Stored items
★ ★ ★
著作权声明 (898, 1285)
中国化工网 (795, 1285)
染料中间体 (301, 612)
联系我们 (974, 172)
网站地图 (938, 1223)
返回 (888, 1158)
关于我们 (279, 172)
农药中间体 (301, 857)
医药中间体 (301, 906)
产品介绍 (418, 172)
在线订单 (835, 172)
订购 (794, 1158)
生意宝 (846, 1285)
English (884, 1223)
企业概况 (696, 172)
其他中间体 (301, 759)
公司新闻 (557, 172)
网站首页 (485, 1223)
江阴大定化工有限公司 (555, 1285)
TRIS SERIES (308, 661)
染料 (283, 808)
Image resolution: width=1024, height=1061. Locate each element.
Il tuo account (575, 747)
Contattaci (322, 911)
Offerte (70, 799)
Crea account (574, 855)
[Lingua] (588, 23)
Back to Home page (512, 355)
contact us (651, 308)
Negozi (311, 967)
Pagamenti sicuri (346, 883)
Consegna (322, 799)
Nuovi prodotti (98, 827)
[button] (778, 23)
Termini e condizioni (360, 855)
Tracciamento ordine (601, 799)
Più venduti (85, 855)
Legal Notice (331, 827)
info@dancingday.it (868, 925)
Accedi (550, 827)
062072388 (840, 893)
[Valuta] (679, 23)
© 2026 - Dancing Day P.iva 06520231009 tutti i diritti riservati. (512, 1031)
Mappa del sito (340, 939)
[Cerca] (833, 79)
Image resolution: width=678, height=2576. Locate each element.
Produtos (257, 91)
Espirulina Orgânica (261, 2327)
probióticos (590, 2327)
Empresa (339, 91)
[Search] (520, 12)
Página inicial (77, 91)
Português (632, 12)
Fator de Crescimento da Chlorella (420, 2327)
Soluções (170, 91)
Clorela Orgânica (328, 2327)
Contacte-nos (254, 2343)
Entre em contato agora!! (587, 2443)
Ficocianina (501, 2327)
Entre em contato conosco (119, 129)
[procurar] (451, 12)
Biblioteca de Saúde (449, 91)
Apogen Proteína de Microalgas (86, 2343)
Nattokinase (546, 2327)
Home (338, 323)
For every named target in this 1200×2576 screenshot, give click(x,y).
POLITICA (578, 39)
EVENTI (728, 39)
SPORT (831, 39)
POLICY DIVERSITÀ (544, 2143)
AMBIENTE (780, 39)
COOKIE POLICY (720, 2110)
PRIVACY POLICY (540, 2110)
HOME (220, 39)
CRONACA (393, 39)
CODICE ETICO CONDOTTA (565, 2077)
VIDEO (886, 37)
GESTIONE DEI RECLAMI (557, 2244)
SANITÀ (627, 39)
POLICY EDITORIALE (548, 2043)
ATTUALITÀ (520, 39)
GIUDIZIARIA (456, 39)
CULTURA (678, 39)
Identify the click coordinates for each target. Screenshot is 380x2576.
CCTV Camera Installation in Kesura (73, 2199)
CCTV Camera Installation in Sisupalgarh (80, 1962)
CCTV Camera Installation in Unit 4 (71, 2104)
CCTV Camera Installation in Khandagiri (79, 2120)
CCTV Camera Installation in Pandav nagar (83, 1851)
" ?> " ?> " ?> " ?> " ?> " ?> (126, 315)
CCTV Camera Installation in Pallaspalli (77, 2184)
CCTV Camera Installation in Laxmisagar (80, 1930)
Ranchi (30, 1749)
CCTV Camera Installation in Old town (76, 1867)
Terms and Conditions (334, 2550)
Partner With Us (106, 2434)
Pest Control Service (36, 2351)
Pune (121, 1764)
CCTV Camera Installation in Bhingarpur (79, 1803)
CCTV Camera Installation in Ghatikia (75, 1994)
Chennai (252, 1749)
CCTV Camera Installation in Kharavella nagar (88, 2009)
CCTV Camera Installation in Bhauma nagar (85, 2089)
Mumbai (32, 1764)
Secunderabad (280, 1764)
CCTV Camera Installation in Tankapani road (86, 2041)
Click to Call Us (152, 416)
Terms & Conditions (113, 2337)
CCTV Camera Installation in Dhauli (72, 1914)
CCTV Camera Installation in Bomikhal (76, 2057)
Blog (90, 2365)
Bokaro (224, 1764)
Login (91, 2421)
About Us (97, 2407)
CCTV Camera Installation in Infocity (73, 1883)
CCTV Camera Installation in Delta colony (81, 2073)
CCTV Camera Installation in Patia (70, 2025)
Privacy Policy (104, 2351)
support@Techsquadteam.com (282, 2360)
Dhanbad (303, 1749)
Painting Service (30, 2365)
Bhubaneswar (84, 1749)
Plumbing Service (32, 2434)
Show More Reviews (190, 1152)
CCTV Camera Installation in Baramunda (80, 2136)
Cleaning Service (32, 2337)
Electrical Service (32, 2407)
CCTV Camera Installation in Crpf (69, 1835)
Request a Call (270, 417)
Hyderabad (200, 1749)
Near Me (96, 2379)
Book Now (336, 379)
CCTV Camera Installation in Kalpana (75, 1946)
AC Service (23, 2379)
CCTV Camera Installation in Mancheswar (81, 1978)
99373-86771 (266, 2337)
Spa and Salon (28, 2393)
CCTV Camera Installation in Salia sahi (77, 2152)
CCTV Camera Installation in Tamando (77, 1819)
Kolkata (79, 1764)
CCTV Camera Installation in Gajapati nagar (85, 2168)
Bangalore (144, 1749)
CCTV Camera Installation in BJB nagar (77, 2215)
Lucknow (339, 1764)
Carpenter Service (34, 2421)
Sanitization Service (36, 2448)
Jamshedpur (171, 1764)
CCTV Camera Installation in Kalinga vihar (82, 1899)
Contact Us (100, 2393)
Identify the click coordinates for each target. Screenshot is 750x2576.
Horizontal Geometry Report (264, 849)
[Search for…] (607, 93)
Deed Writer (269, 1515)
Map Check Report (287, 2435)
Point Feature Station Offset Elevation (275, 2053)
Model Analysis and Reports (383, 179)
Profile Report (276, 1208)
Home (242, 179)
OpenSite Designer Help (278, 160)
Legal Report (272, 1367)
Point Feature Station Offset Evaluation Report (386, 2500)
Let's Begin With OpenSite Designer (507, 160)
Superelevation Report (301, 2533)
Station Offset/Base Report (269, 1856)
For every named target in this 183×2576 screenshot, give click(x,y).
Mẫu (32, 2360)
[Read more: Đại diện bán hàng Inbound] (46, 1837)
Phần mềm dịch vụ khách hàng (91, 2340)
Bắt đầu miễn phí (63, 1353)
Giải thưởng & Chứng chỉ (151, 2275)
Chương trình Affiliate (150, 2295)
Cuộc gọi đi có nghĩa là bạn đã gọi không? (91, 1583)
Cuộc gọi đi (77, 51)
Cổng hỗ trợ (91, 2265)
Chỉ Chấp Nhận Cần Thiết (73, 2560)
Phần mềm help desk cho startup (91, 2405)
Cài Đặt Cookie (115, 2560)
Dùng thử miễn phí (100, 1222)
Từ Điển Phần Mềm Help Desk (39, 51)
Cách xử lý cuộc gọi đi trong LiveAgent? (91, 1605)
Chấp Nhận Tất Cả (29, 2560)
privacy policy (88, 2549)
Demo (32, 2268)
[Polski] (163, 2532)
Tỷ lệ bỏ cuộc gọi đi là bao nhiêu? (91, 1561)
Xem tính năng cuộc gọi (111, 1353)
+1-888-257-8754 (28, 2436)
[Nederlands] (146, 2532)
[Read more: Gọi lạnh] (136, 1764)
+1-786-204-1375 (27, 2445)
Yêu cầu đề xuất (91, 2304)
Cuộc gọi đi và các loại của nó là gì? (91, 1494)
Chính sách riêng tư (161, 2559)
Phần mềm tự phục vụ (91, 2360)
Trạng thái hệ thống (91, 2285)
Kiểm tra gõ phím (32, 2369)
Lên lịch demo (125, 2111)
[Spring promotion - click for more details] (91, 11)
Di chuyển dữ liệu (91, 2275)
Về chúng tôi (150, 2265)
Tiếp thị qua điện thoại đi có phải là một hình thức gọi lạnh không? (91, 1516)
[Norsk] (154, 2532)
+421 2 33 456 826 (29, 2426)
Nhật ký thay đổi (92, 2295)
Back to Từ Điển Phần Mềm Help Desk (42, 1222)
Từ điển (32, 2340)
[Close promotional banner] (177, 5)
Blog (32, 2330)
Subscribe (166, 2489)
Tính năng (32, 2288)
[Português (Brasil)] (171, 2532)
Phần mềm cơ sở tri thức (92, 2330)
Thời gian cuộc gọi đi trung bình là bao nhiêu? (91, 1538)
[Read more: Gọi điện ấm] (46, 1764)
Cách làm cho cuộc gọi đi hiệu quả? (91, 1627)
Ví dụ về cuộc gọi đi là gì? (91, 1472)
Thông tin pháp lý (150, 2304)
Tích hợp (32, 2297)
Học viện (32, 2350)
★ ★ ★
Convert the items from the line that contains "Mumbai (32, 1764)" through the line that contains "Point Feature Station Offset Evaluation", including both of those lines, into a JSON list of strings with one string per line and no entries for blank lines.

▸ Solution to the problem:
[
  "Mumbai (32, 1764)",
  "Secunderabad (280, 1764)",
  "CCTV Camera Installation in Tankapani road (86, 2041)",
  "Click to Call Us (152, 416)",
  "Terms & Conditions (113, 2337)",
  "CCTV Camera Installation in Dhauli (72, 1914)",
  "CCTV Camera Installation in Bomikhal (76, 2057)",
  "Blog (90, 2365)",
  "Bokaro (224, 1764)",
  "Login (91, 2421)",
  "About Us (97, 2407)",
  "CCTV Camera Installation in Infocity (73, 1883)",
  "CCTV Camera Installation in Delta colony (81, 2073)",
  "CCTV Camera Installation in Patia (70, 2025)",
  "Privacy Policy (104, 2351)",
  "support@Techsquadteam.com (282, 2360)",
  "Dhanbad (303, 1749)",
  "Painting Service (30, 2365)",
  "Bhubaneswar (84, 1749)",
  "Plumbing Service (32, 2434)",
  "Show More Reviews (190, 1152)",
  "CCTV Camera Installation in Baramunda (80, 2136)",
  "Cleaning Service (32, 2337)",
  "Electrical Service (32, 2407)",
  "CCTV Camera Installation in Crpf (69, 1835)",
  "Request a Call (270, 417)",
  "Hyderabad (200, 1749)",
  "Near Me (96, 2379)",
  "Book Now (336, 379)",
  "CCTV Camera Installation in Kalpana (75, 1946)",
  "AC Service (23, 2379)",
  "CCTV Camera Installation in Mancheswar (81, 1978)",
  "99373-86771 (266, 2337)",
  "Spa and Salon (28, 2393)",
  "CCTV Camera Installation in Salia sahi (77, 2152)",
  "CCTV Camera Installation in Tamando (77, 1819)",
  "Kolkata (79, 1764)",
  "CCTV Camera Installation in Gajapati nagar (85, 2168)",
  "Bangalore (144, 1749)",
  "CCTV Camera Installation in BJB nagar (77, 2215)",
  "Lucknow (339, 1764)",
  "Carpenter Service (34, 2421)",
  "Sanitization Service (36, 2448)",
  "Jamshedpur (171, 1764)",
  "CCTV Camera Installation in Kalinga vihar (82, 1899)",
  "Contact Us (100, 2393)",
  "Identify the click coordinates for each target. Screenshot is 750x2576.",
  "Horizontal Geometry Report (264, 849)",
  "[Search for…] (607, 93)",
  "Deed Writer (269, 1515)",
  "Map Check Report (287, 2435)",
  "Point Feature Station Offset Elevation (275, 2053)",
  "Model Analysis and Reports (383, 179)",
  "Profile Report (276, 1208)",
  "Home (242, 179)",
  "OpenSite Designer Help (278, 160)",
  "Legal Report (272, 1367)",
  "Point Feature Station Offset Evaluation Report (386, 2500)"
]